The purpose of this project is to analyze Amazon reviews written by members of the paid Amazon Vine program, a service that allows manufacturers and publishers to receive reviews of their products and determine if there are any biases between Vine members and Non-Vine member's reviews.
Companies that will pay a fee to Amazon and may provide free products to Vine members who are then required to publish a review. In order to determine if there is any bias towards favorable reviews from Vine members vs. non-members, we need to identify the percentage of 5 star ratings to total rating. As part of this exercise, we were asked to choose from 50 datasets to extract, transform and load into a dataframe in order to complete our analysis. Throughout this analysis, we use:
- PySpark to extract the dataset, transform the data, connect to AWS RDS instance and load the transformed data into pgAdmin.
- Google Colaboratory to import PySpark libraries and connect to Postgres in order to create SQL tables and export the results.
Out of the 50 datasets, I chose to analyze reviews that were made by users in the "grocery" category.
The url for the Dataset used for this analysis is https://s3.amazonaws.com/amazon-reviews-pds/tsv/amazon_reviews_us_Grocery_v1_00.tsv.gz
Our chosen dataset has around 2.4 million reviews recorded. We filtered our results to keep the most helpful ones by Count of Total Votes equal to or greater than 20 and Percent of Helpful Votes to Total Votes equal or greater than 50%.
Our findings are as follow:
- There are 61 total paid Vine members reviews and 28287 unpaid Vine members reviews as shown in the code below.
- There are 20 five stars paid Vine members reviews and there are 15,689 five stars paid Vine members reviews.
- 33 percentage of Vine reviews were 5 stars and 55 percentage of non-Vine reviews were 5 stars.

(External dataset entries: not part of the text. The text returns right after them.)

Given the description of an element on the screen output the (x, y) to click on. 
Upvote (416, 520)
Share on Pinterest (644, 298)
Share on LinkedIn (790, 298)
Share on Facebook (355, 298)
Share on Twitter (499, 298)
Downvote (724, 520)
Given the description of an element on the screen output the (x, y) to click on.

Our analysis shows that there is no strong bias toward five-star reviews from paid Amazon Vine reviewers according to the results of 33 percentage of Vine reviews were 5 stars and 55 percentage of non-Vine reviews were 5 stars. This conclusion could be further examined by looking at the distribution of all star-levels across paid and unpaid reviews. Also, for a more thorough analysis, this same meta-analysis should be conducted across a few different grocery product catagories.